Além da pena de prisão, o clínico, de 64 anos, ficou ainda proibido de exercer a função de médico por dois anos e meio.

O tribunal deu como provados quatro crimes de devassa da vida privada e um crime de pornografia de menores agravada, de que o arguido estava acusado.

Durante a leitura de acórdão, a juíza presidente disse que o tribunal “criou a convicção séria de que o arguido filmou as pacientes nas circunstâncias que elas descreveram”.

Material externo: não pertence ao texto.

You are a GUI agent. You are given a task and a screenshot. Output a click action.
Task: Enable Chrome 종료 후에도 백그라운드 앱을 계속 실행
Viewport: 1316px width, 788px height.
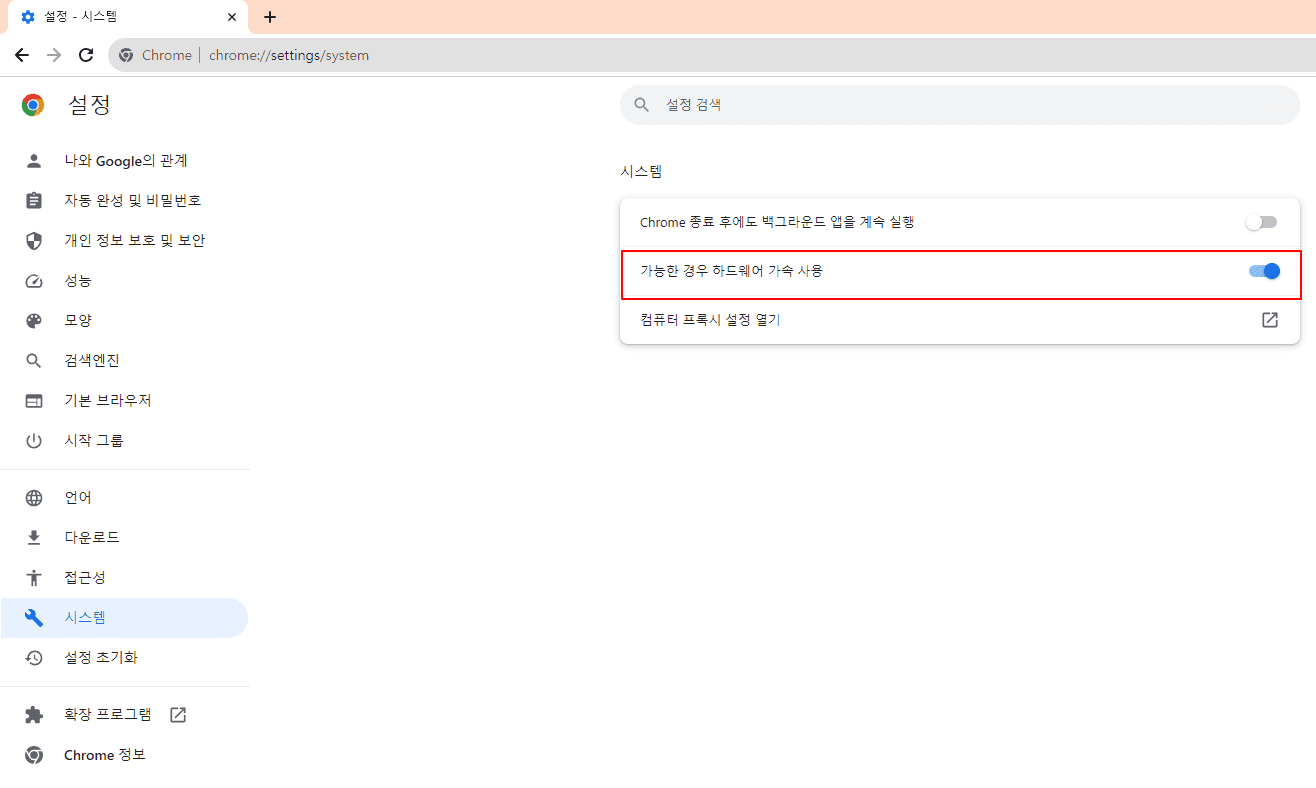[1261, 221]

À saída da sala de audiências, o advogado de defesa Frederico Nunes Alves admitiu que irá recorrer da decisão, afirmando que continua a “pugnar” pela inocência do seu cliente.

Durante o julgamento que decorreu à porta fechada, o arguido remeteu-se ao silêncio.

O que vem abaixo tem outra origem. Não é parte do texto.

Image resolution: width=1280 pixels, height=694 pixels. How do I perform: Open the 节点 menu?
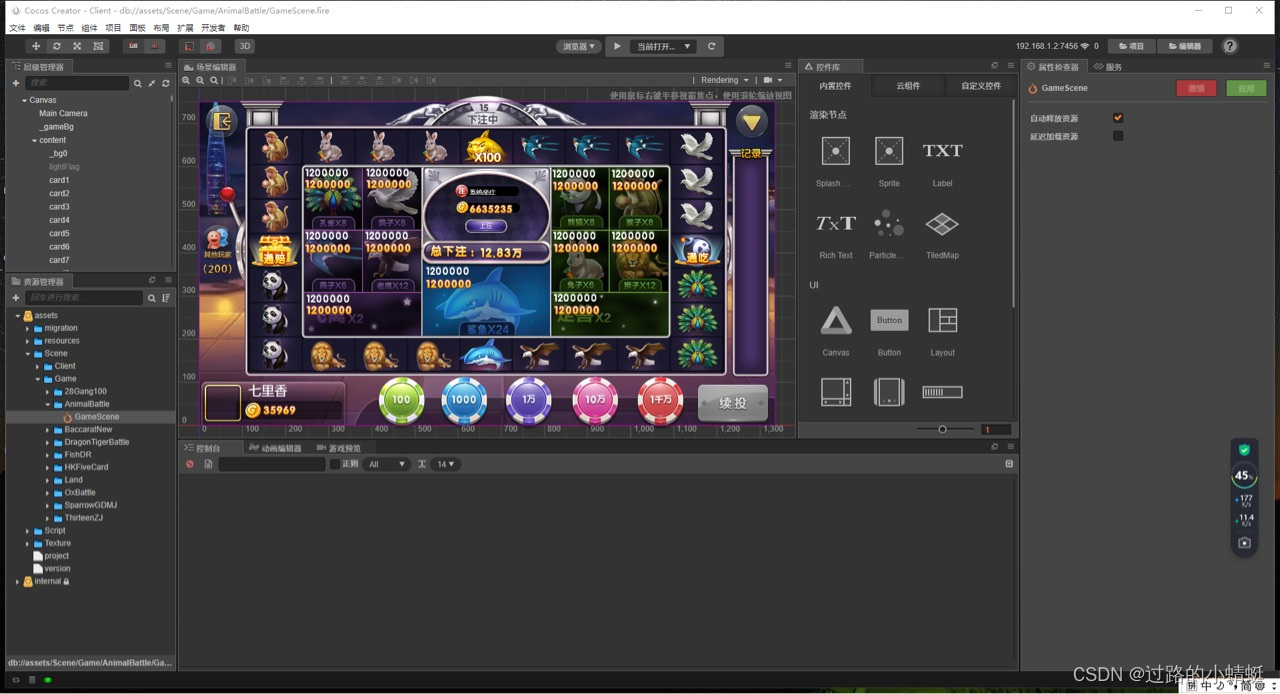click(x=65, y=28)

Segundo a acusação do Ministério Público (MP), os factos ocorreram pelo menos em cinco situações, em 2014 e 2015, nas instalações do Centro de Saúde de São Roque, em Oliveira de Azeméis, onde o arguido trabalhava, e tiveram como vítimas três irmãs, com idades entre 11 e 18 anos.

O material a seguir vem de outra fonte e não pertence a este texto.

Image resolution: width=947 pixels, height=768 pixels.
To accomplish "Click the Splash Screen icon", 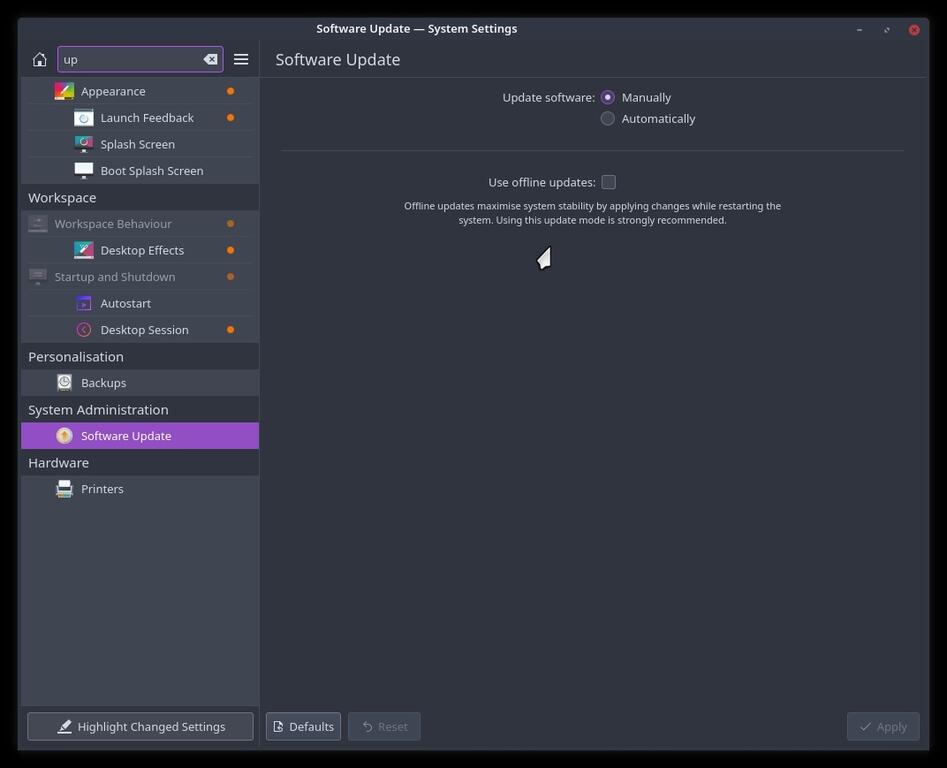I will coord(84,144).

De acordo com a investigação, o arguido captava as imagens com um telemóvel que colocava em cima da sua secretária, dentro de um estojo transparente.

Na posse das imagens assim obtidas, o arguido descarregava-as para ficheiros e pastas nos computadores que tinha em sua casa e outros dispositivos de armazenamento de dados.

Numa busca domiciliária, foram encontrados na casa do arguido, em vários computadores e múltiplos dispositivos de armazenamento, imagens e filmes de caráter pornográfico, alguns deles relativos a jovens adolescentes do sexo feminino.